Recently, I went home to Bristol for a week and saw my family, ex-colleagues at Cirencester, and some of my friends, and it was genuinely lovely. I enjoyed seeing Karina for the first time in six months, and we went to Tart on Gloucester Road and talked about love and life. For me, life now consists of working in London, trying not to be broke (and usually failing), writing for my blog, socialising with my friends and writing music. Now, my music is effectively on hiatus for various reasons, and my main blog has evolved a London tube station motif, a cookery motif (as I add dishes to my repertoire), and I’ve been posting on it sort-of regularly. However, I have been conscious that my posts have been less insightful than they perhaps used to be.
For Karina, life includes her current studies – she’s doing an MA in Fashion. Now, as you know if you are personally acquainted with me, or if you have been reading my main blog for a while, I am quite fond of fashion myself. Meeting with Karina and talking about fashion really inspired me, but I didn’t know where to start. I think that I need to lay the foundation for more interesting and contemporary fashion-related discussion, so I am going to start off with my journey to fashion. Thus, I thought that it would be an appropriate introductory post on this blog.

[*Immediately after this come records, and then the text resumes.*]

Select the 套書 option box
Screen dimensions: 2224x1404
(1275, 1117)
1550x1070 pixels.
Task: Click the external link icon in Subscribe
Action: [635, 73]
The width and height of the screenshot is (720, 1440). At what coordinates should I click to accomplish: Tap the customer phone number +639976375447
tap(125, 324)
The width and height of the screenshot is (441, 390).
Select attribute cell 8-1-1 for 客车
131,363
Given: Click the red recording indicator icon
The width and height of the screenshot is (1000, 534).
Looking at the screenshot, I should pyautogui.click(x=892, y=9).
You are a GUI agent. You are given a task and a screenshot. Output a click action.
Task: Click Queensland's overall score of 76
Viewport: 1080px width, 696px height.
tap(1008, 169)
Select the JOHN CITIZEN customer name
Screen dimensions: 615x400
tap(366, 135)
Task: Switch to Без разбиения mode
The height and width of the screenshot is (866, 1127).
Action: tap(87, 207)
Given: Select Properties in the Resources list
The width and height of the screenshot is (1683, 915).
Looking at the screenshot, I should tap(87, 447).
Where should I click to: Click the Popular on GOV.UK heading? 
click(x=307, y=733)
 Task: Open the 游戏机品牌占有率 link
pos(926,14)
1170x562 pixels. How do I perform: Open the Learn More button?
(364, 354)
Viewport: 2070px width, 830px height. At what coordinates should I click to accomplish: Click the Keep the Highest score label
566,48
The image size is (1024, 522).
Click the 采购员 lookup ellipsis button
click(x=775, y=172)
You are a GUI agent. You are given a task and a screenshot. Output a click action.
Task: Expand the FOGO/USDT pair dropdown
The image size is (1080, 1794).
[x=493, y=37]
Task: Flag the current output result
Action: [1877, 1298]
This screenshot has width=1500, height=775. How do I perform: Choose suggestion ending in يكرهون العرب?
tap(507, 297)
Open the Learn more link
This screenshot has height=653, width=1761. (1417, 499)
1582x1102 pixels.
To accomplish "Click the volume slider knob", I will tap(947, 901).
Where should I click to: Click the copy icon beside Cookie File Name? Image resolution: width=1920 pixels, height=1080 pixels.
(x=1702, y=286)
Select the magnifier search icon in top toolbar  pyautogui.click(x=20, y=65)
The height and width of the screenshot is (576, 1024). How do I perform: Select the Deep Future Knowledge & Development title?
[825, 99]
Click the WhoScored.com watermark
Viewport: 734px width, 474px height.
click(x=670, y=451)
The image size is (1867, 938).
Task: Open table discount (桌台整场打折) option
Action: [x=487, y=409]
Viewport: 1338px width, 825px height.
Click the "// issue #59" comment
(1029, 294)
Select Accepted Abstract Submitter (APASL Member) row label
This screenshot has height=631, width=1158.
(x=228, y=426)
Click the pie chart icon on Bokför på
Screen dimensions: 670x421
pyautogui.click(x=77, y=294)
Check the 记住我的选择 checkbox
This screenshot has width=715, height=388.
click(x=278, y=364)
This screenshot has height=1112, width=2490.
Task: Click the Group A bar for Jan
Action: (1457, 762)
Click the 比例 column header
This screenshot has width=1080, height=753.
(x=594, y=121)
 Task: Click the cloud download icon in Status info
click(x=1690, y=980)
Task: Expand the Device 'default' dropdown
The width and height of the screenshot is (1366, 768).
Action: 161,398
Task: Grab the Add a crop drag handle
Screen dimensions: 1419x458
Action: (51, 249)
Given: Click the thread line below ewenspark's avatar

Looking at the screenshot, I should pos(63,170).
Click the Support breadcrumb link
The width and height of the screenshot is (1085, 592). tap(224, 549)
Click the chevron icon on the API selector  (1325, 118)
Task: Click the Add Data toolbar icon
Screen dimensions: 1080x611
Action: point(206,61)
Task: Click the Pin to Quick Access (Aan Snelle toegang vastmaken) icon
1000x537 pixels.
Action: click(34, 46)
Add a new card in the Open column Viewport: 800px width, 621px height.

I wasn’t always the person that I am today (as one might reasonably expect). Looking at pictures of myself when I was little, I remember that my favourite colour was green, and then pink and purple (I was going through my early “gay but I don’t know it / androgynous” phase). My nan duly knitted me jumpers in gold and in pink (which now make me shudder – I am fortunate that there is no pictorial evidence!), and I used to love wearing tracksuit bottoms because they were “comfy”. As a larger-sized child, I hated shorts, and as a normal-sized man, I still hate them – I feel uncomfortable with exposing my legs, despite the fact that they are one of my favourite parts of my body and I think that they have a nice shape (and my calf muscles are crazy!). When I was about 6 or 7, I discovered jeans, and haven’t looked back since. I entered into a phase of wearing really tight jeans, alongside baggy t-shirts (to hide the belly flab, in part) – mmm, stylish! But clothes from supermarkets, my mother’s old clothes, my father’s old clothes… anything was fair game and I would mix and match to my heart’s content. Although many aspects of my style and fashion have changed as I have grown up, I have never really followed the crowd.
I also realise that a lot of my fashion choices were centred around my own body image consciousness, and trying to slim myself / disguise my body. I soon realised that baggy clothes were unflattering as they disguised the figure but turned it into a completely shapeless cloud, and so I didn’t fall for that trick. I did however fall in love with black. It was slimming, and yet that wasn’t the only reason – I still wear a lot of black / dark clothes today because I find them sophisticated, and easy to team up with anything. Other than my very early misguided childhood, I have never been one for particularly daring colours.
For my 8th birthday, my Nonna bought me a slim 9ct gold box link necklace with a small cross on it. Now, at the time I believed in God (it took me another 5 years or so to decide that I didn’t really believe in any god), but later on I removed the cross and kept the necklace – which I wore more or less constantly until it finally fell apart when I was about 23. 15 years is not bad for a £10 chain from Argos!. I would collect other necklaces – it didn’t matter what colour – and clash them together. I loved wearing jewellery because it made me feel special. When I was 16, I went through a rebellious phase in terms of my school uniform, and testing the boundaries of how much I could get away with (e.g. we weren’t allowed to wear denim or leather jackets. Naturally, I started wearing a denim jacket with leather segments to school). I remember one time, under my suit jacket in 6th form (we had to wear suits, which sounds stiff but was actually kinda cool), I was wearing a sleeveless black shirt. The weather was hot, I removed my jacket, the teacher was speechless – but it wasn’t against the rules (or more precisely, wasn’t in the rules as I don’t think that the unimaginative teachers who had written them had ever anticipated a guy wearing a sleeveless shirt to school), so I got away with it! I would also wear a leather cuff with some short metal spikes (a couple of younger students asked me if I were a goth, which made me laugh because aside from the bracelet, there was nothing remotely goth-like about me!), a copper bracelet from my mum’s gift shop, rings, chains, necklaces wrapped multiple times around my wrist… It was a statement that I didn’t give a fuck, and I chose to make that statement because I really gave a fuck about looking as if I didn’t give a fuck. Ah, being a teenager! (I am not at all like that these days, honestly.) I did have to take the jewellery off when doing exams in class though, because the jangling of all of the metal against one another was too cacophonous for people to concentrate!